### Document excerpt
※
Bryan Walsh, Staff Writer for Time Magazine asking questions of RADIX co-founder, Ben Wisner
16 January 2010


1.  LOOTING.  We’re already hearing people raising concerns and fears of looting within Haiti, after the quake. Time and again, that’s a concern that’s voiced after major disasters such as this quake, and often a great deal of energy is expended to prevent looting (as happened after Katrina). Is this a mistake? Are these fears often overstated?

One has to make a distinction between survival self provisioning and looting.  During Katrina, city officials and the police broke into an abandoned Radio Shack to take radio equipment necessary to set up an ad hoc emergency command post.  No one called that looting.  Hungry and thirsty people will scavenge food and water from earthquake damaged shops.  This is different from stealing valuables from an abandoned home or appliances or cash from retail outlets.
※
### Required action 1
Answer these questions about the Haiti looting interview, one line each:
(a) What position does Bryan Walsh hold?
(b) On what date is the interview dated?
(c) During Katrina, what did city officials and the police break into?
### Required action 2
Rewrite the part of the Haiti looting interview that opens with the words "One has to make" and closes with "from retail outlets.", changing "Radio Shack" to "electronics store".

### Data segment
※
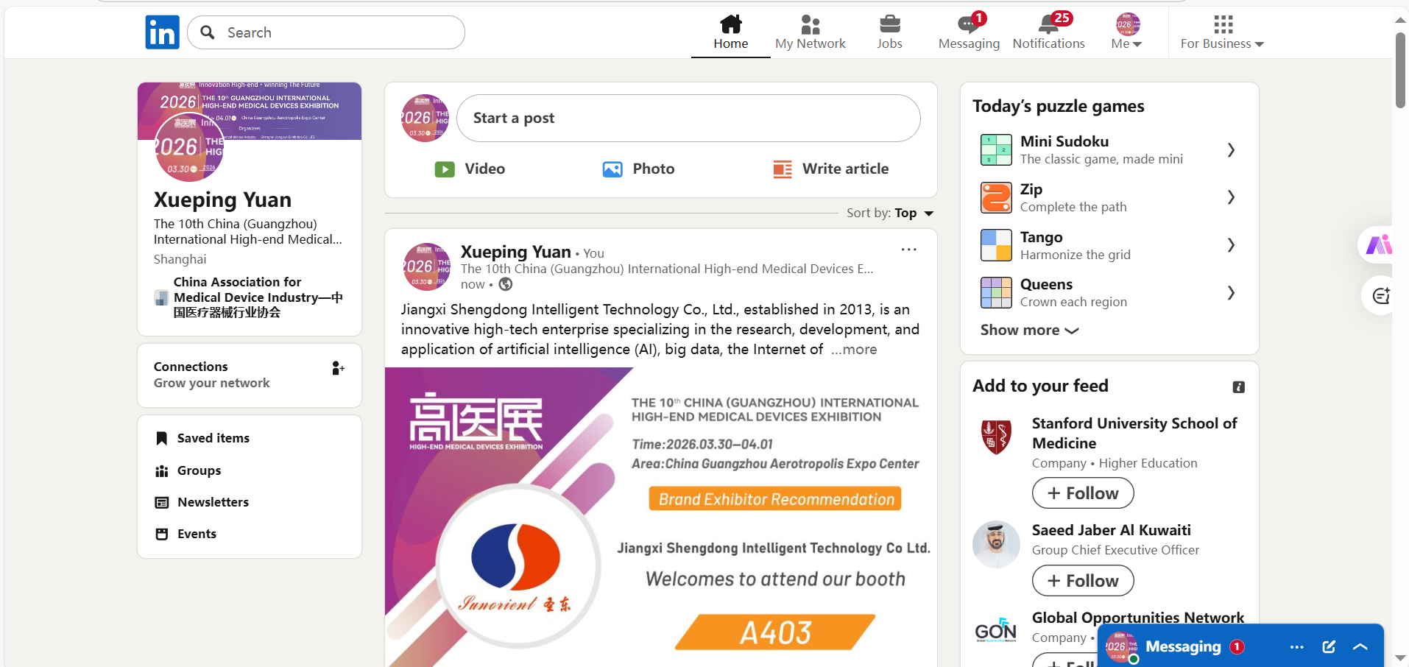Viewport: 1409px width, 667px height.
Task: Go to the Home tab
Action: click(x=730, y=32)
※
### Expected answer 1
(a) Staff Writer for Time Magazine
(b) 16 January 2010
(c) An abandoned Radio Shack

### Expected answer 2
One has to make a distinction between survival self provisioning and looting.  During Katrina, city officials and the police broke into an abandoned electronics store to take radio equipment necessary to set up an ad hoc emergency command post.  No one called that looting.  Hungry and thirsty people will scavenge food and water from earthquake damaged shops.  This is different from stealing valuables from an abandoned home or appliances or cash from retail outlets.